### WORK REQUIRED
Nothing but the lines below between the line holding "Verzenden (215, 697)" and the line holding "Доставка і оплата (961, 189)", inclusive, should appear in the answer, each set down exactly.

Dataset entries
========================================================================
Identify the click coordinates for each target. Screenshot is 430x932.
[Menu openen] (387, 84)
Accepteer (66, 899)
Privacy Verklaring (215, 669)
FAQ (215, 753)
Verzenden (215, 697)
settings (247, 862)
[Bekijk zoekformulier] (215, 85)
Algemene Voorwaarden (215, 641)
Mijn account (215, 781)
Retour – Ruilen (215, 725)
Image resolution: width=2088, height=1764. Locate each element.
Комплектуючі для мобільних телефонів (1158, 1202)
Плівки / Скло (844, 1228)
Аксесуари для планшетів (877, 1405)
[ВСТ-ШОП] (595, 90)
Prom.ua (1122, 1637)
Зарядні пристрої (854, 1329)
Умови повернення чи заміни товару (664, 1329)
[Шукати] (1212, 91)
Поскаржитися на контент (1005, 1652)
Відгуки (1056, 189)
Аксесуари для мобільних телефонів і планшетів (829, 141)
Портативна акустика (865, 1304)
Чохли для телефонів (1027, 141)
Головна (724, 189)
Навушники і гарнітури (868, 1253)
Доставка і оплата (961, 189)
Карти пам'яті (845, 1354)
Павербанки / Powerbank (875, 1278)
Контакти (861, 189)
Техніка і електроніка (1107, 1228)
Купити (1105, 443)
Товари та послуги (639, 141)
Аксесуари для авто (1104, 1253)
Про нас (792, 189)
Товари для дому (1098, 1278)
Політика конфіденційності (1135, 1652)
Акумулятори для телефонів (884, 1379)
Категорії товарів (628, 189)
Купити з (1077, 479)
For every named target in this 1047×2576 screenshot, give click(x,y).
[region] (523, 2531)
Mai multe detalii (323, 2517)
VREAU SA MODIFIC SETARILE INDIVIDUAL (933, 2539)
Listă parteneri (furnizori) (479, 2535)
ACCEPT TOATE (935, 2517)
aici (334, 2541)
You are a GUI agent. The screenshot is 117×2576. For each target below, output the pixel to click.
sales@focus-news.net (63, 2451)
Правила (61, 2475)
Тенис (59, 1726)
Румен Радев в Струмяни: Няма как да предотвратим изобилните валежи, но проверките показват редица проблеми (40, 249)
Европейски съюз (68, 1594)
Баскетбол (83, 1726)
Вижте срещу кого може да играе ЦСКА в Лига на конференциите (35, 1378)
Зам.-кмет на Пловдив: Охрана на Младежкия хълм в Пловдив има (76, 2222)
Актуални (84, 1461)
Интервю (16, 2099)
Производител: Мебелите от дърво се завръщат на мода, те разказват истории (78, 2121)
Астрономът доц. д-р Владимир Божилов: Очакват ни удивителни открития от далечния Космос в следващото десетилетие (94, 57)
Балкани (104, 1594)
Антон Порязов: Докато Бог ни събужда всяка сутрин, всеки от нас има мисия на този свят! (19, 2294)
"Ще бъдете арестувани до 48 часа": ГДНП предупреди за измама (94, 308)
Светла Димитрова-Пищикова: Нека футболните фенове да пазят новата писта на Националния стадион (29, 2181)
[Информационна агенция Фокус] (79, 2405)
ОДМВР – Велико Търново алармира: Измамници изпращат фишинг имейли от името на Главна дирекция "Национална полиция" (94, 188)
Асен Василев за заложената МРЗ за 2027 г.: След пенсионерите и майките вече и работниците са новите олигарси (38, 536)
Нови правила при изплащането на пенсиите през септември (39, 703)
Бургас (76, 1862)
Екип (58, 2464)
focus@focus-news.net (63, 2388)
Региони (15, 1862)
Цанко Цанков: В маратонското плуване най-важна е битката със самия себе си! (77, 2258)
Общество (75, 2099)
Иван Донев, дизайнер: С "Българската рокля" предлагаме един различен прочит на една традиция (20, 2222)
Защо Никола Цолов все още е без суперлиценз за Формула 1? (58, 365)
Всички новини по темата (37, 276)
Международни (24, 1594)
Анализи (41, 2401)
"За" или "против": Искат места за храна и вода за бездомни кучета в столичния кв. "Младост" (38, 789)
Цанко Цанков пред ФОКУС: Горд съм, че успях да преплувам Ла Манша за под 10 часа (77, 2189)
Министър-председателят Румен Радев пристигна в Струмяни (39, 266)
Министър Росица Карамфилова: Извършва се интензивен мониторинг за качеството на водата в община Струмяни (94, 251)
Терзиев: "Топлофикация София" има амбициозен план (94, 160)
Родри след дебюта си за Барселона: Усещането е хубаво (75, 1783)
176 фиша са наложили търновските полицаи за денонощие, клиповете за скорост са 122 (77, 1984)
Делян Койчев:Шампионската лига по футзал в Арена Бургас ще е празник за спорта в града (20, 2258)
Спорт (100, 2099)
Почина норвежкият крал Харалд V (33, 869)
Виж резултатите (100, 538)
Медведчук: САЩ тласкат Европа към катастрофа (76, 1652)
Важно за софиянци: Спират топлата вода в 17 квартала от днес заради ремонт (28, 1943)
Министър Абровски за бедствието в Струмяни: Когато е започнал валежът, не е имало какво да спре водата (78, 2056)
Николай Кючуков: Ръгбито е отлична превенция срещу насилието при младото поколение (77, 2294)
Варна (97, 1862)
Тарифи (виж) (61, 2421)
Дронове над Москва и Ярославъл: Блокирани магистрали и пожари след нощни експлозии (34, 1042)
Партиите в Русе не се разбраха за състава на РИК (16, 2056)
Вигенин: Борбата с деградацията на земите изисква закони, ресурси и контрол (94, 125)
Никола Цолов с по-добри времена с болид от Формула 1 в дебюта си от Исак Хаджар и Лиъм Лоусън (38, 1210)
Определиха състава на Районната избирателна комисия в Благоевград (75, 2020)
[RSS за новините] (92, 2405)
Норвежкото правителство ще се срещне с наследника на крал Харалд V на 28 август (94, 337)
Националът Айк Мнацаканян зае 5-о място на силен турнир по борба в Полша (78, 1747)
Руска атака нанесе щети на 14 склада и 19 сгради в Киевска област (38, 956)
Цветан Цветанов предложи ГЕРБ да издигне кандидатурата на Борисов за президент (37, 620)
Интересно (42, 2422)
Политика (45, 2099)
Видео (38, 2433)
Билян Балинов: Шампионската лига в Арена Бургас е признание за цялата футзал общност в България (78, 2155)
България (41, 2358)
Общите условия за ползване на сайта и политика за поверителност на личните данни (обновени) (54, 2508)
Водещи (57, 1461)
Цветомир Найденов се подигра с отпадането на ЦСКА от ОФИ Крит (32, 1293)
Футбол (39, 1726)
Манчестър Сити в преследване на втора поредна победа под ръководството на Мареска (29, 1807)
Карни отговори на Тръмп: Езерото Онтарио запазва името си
========================================================================
### COMPLETED TASK
Verzenden (215, 697)
settings (247, 862)
[Bekijk zoekformulier] (215, 85)
Algemene Voorwaarden (215, 641)
Mijn account (215, 781)
Retour – Ruilen (215, 725)
Image resolution: width=2088, height=1764. Locate each element.
Комплектуючі для мобільних телефонів (1158, 1202)
Плівки / Скло (844, 1228)
Аксесуари для планшетів (877, 1405)
[ВСТ-ШОП] (595, 90)
Prom.ua (1122, 1637)
Зарядні пристрої (854, 1329)
Умови повернення чи заміни товару (664, 1329)
[Шукати] (1212, 91)
Поскаржитися на контент (1005, 1652)
Відгуки (1056, 189)
Аксесуари для мобільних телефонів і планшетів (829, 141)
Портативна акустика (865, 1304)
Чохли для телефонів (1027, 141)
Головна (724, 189)
Навушники і гарнітури (868, 1253)
Доставка і оплата (961, 189)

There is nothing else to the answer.